| PROMPT |
All lines from the one containing "Where should I" through the end of the material below are to be printed exactly, both ends included, minus pictures.

| LISTED ENTRIES |

+ + + + + + +

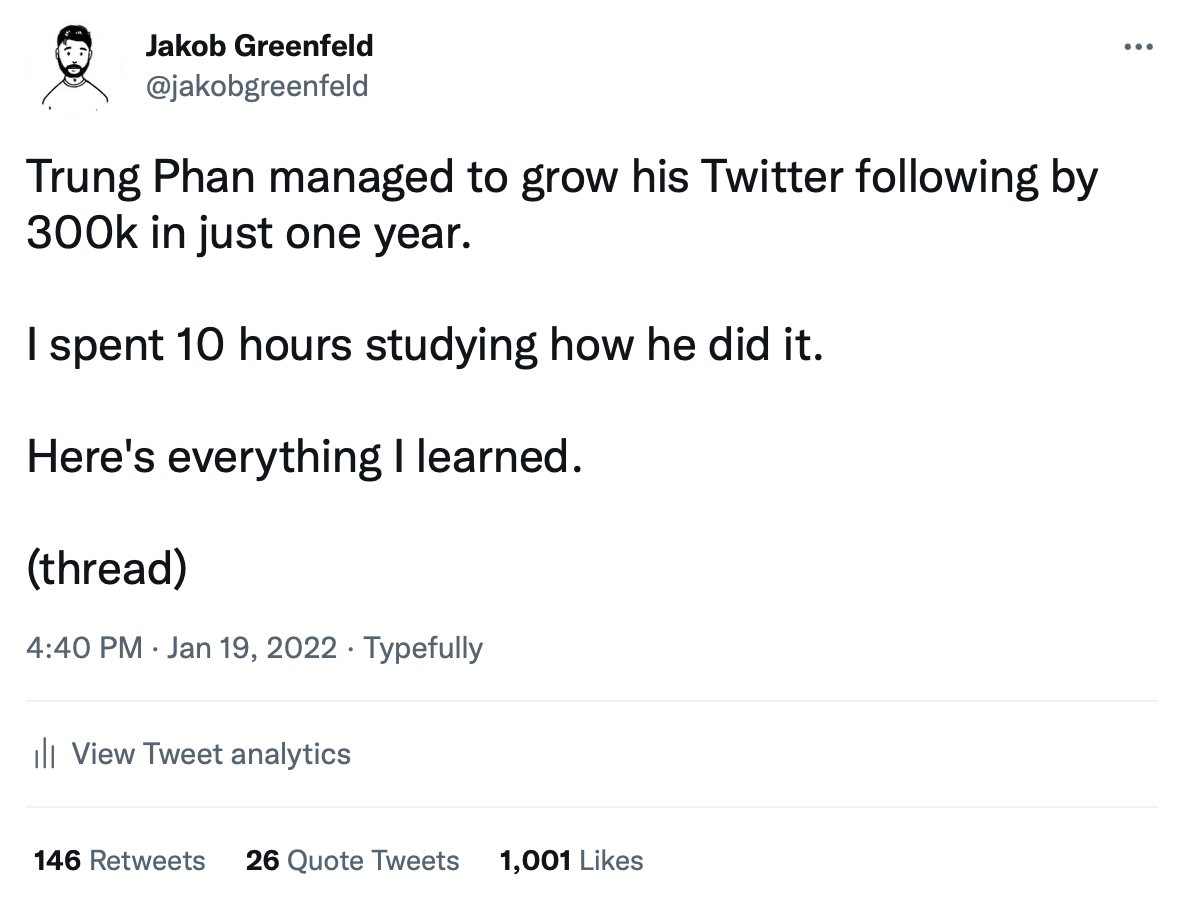
Task: Click the word Likes in stats
Action: 612,860
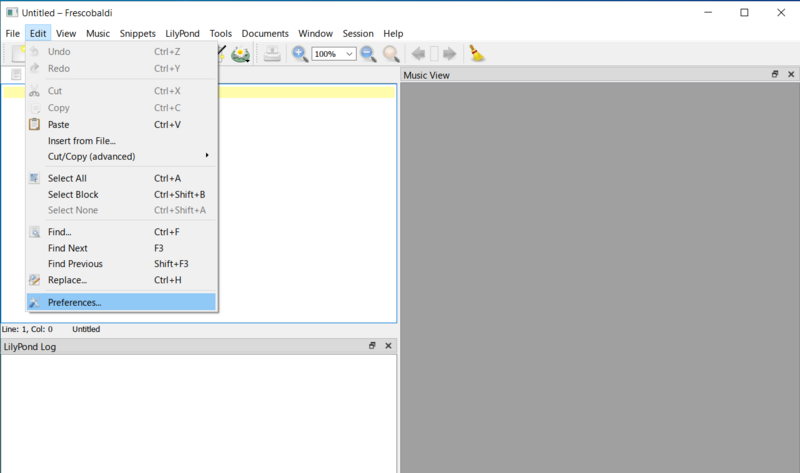This screenshot has width=800, height=473.
Task: Toggle floating for the LilyPond Log panel
Action: 372,346
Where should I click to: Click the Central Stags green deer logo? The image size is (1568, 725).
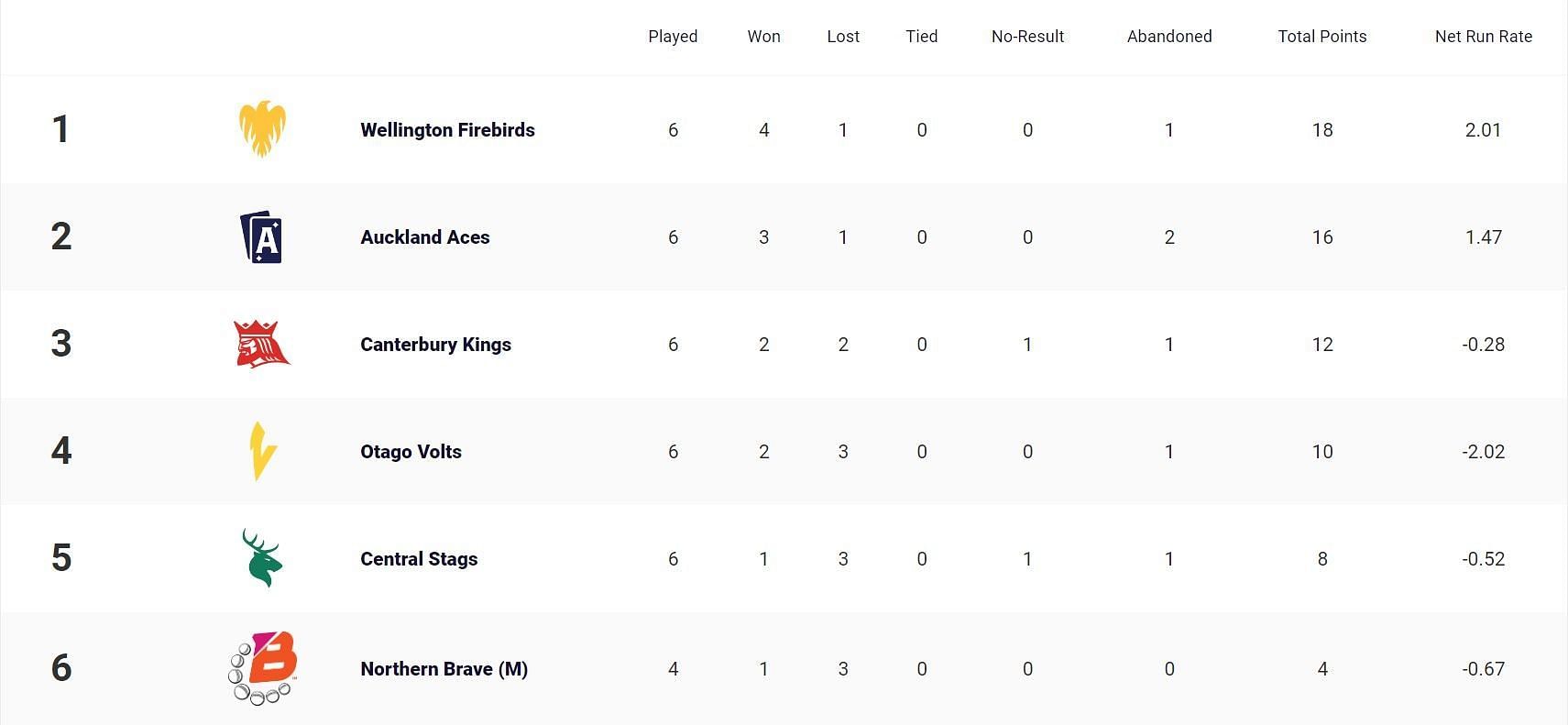coord(262,558)
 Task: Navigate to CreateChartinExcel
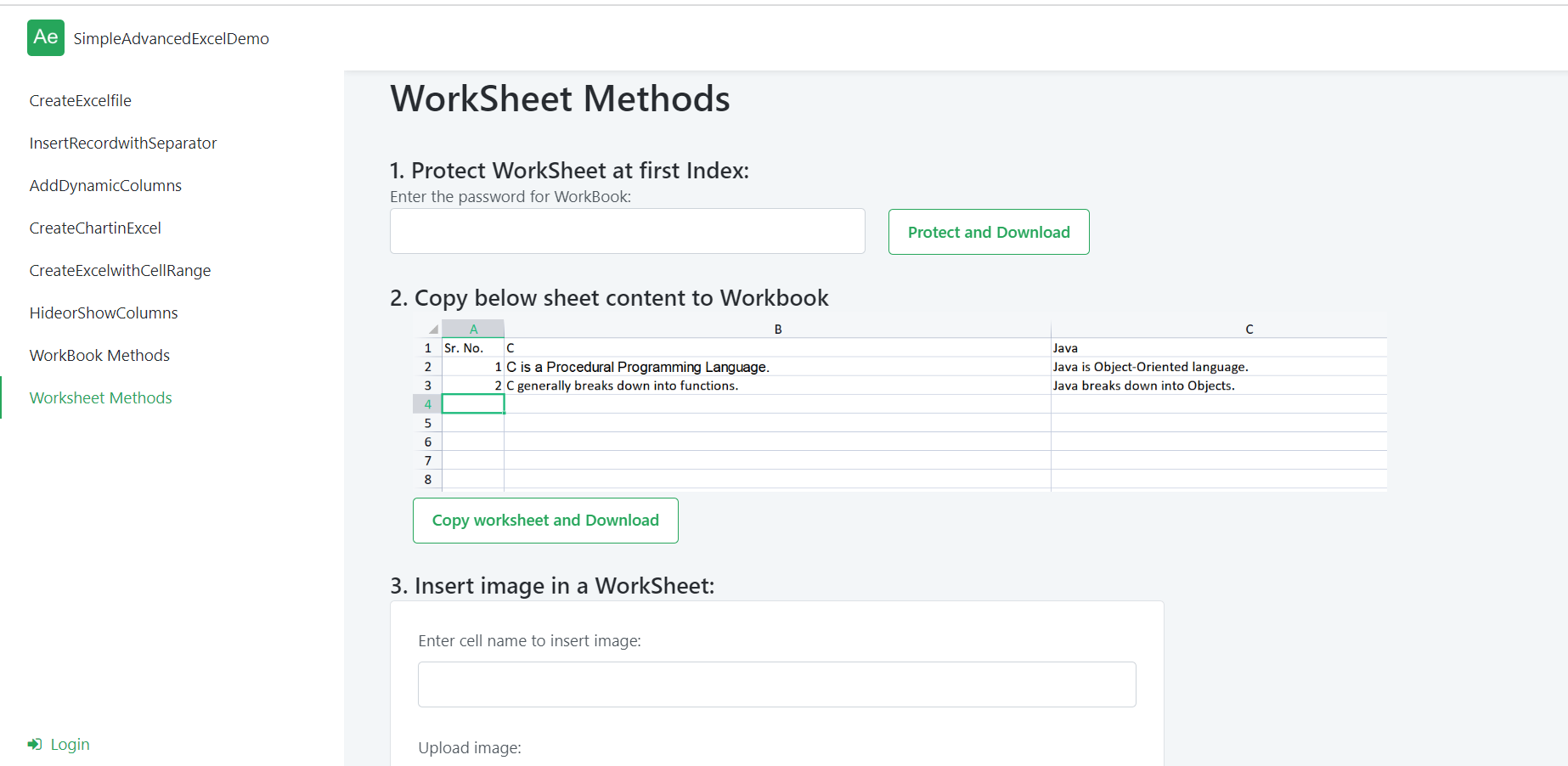[x=95, y=228]
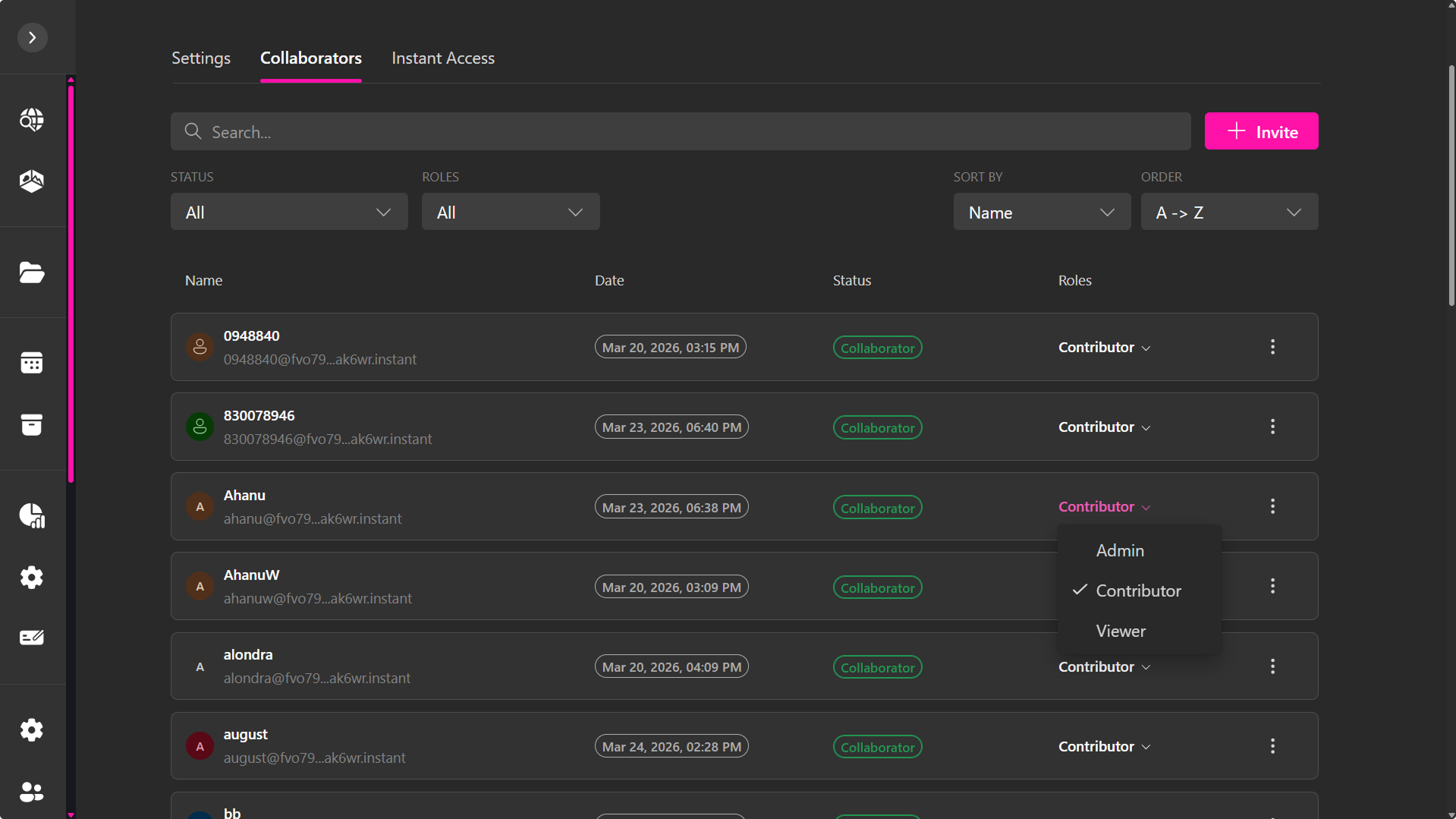Click the collaborator Search field

point(681,131)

+ + + + + + +

| RESULT FOR THIS TASK |
Where should I click to: Click the Central Stags green deer logo? The image size is (1568, 725).
coord(262,558)
 Task: Navigate to CreateChartinExcel
[x=95, y=228]
Click the collaborator Search field

point(681,131)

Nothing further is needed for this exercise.